Plant of the Week
Hairy Leafcup (Smallanthus uvedalius (L.) Mack. ex Small)
By David Taylor
Hairy leafcup is a member of the Asteraceae, the Sunflower family. In older manuals and guides, this family is called the Compositae because the 'flowers' are a composite of many flowers, often of different types. Many different groups of plants fall into this family based on grouping and type of flowers. All members of the family produce one or more heads (capitulum, the term frequently used in technical keys) of flowers. Flowers in this family can be either ray flowers (these are the white 'petals' of a daisy) or disk flowers (the yellow center of a daisy). This plant produces both kinds of flowers. Twenty species are recognized in the Americas, but only one is in North America. In older manuals, hairy leafcup is called Polymnia uvedalia L.

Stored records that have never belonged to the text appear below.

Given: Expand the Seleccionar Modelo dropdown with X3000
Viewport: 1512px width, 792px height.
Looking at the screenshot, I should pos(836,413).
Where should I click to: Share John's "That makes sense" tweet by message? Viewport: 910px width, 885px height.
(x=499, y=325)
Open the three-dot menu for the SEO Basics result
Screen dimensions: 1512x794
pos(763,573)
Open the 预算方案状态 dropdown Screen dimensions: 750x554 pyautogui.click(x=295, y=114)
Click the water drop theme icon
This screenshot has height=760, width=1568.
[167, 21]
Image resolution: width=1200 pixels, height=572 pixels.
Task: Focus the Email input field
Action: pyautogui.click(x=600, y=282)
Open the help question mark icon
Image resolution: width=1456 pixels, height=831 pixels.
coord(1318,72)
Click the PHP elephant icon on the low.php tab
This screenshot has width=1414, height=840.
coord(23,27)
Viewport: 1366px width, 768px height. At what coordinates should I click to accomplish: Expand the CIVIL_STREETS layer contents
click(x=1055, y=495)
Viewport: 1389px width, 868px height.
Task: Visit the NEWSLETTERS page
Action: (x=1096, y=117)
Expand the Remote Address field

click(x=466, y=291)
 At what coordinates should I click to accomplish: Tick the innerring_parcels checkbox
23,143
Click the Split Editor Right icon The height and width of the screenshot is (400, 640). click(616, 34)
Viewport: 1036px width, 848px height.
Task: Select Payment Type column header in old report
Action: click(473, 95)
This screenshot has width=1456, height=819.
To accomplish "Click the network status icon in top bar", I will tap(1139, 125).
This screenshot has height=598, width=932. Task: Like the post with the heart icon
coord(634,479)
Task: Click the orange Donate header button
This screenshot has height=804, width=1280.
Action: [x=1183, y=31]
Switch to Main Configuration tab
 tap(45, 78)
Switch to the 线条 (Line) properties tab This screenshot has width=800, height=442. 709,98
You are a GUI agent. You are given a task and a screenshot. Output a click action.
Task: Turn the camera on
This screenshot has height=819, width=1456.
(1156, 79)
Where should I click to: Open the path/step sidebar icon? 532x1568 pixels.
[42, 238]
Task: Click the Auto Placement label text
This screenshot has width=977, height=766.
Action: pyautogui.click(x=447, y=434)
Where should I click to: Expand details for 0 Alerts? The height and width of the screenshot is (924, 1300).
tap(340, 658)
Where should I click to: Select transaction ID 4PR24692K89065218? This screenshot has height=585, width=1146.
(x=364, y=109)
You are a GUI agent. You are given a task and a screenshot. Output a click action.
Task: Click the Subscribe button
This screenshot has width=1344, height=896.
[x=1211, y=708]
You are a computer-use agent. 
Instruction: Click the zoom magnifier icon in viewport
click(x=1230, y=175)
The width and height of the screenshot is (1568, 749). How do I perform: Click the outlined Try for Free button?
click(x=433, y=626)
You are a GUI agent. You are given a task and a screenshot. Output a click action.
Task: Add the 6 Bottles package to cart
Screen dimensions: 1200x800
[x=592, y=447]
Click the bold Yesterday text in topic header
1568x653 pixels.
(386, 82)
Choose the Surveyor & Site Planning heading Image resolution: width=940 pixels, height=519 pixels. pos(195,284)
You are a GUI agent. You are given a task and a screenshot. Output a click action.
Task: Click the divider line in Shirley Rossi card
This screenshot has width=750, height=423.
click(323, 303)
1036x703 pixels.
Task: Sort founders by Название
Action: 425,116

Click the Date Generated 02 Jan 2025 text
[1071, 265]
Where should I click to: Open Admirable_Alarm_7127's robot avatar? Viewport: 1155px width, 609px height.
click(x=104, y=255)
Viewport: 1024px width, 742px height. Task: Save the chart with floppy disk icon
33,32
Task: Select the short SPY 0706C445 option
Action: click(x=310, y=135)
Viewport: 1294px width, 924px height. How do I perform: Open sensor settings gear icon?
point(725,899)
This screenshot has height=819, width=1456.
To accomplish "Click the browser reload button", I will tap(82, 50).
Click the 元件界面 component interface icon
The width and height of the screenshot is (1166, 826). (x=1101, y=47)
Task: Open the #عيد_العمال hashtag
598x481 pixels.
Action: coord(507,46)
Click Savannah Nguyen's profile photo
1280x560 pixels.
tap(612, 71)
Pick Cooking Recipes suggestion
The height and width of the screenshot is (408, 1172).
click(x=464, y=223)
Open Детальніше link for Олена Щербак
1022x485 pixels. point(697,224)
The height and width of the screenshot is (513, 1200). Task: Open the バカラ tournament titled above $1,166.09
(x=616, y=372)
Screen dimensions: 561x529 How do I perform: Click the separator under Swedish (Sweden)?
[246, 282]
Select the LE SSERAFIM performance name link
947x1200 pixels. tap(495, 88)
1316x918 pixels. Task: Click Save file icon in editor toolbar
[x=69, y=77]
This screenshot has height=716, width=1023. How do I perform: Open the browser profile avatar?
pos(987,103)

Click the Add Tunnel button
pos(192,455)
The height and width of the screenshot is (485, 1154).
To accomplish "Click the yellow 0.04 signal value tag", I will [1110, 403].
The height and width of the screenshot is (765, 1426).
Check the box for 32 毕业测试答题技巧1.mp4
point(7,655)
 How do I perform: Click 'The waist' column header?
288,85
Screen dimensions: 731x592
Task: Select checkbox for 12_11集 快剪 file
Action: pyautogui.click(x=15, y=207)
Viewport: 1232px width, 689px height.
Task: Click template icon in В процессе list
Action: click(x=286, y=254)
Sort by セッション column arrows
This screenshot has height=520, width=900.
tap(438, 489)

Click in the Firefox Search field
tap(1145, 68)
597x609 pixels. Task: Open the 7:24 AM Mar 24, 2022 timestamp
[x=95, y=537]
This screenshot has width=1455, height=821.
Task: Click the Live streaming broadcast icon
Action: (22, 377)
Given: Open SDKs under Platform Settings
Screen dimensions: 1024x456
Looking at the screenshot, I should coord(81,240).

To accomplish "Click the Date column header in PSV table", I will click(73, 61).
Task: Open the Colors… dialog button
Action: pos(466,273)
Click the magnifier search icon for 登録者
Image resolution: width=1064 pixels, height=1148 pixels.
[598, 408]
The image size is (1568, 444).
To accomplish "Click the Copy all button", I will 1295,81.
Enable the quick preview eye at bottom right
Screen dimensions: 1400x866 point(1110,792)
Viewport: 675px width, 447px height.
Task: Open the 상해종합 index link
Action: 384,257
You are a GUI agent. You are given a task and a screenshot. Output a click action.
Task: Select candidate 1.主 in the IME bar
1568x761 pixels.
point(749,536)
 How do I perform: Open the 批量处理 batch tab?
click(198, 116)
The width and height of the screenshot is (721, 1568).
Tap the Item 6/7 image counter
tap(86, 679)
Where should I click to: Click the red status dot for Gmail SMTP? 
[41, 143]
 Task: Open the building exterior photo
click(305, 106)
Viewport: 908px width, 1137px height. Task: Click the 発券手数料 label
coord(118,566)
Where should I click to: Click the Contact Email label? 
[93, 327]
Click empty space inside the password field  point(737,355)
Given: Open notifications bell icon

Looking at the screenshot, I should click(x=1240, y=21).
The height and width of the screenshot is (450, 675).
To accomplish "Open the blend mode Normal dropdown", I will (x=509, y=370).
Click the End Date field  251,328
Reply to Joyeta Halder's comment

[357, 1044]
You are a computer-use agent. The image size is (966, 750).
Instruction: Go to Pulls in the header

Hairy leafcup is 0.6 to 3.0 m (24 - 118 in) tall. The stem is stout and generally smooth below the inflorescence branches. The opposite leaves form a small cup around the stem and hence the name leafcup. The leaves are palmately lobed. Leaves are green, lighter below with fine hairs scattered across the veins and both leaf surfaces. Leaves are 10 - 30 cm (4 to 12 in) long and about the same dimensions in width at the widest point. Heads are in small clusters at the end of branches. Each head has 7 to 13 yellow, 1 - 2 cm (3/8 to 3/4 in) long ray flowers to the outside, and 40-80 or so yellow tube-like disc flowers to the inside. Only the ray flowers produce seeds. Each head has overlapping bracts (phyllaries) under it which are covered with glandular hairs. A single large plant may produce one hundred or so heads. The entire plant has a resinous odor.
This leafcup is a species of moist to dry, lightly shaded to open woodland, savanna, thickets, fields, and bottomland. This species is found from Michigan southwest to Illinois, Missouri, and Kansas, south to Oklahoma and Texas, east to New York and New Jersey, and, south to Florida. Some manuals also consider it native from Mexico to Panama.
This species flowers in July to September. It is an excellent nectar/pollen plant and is visited by many species of bees and wasps.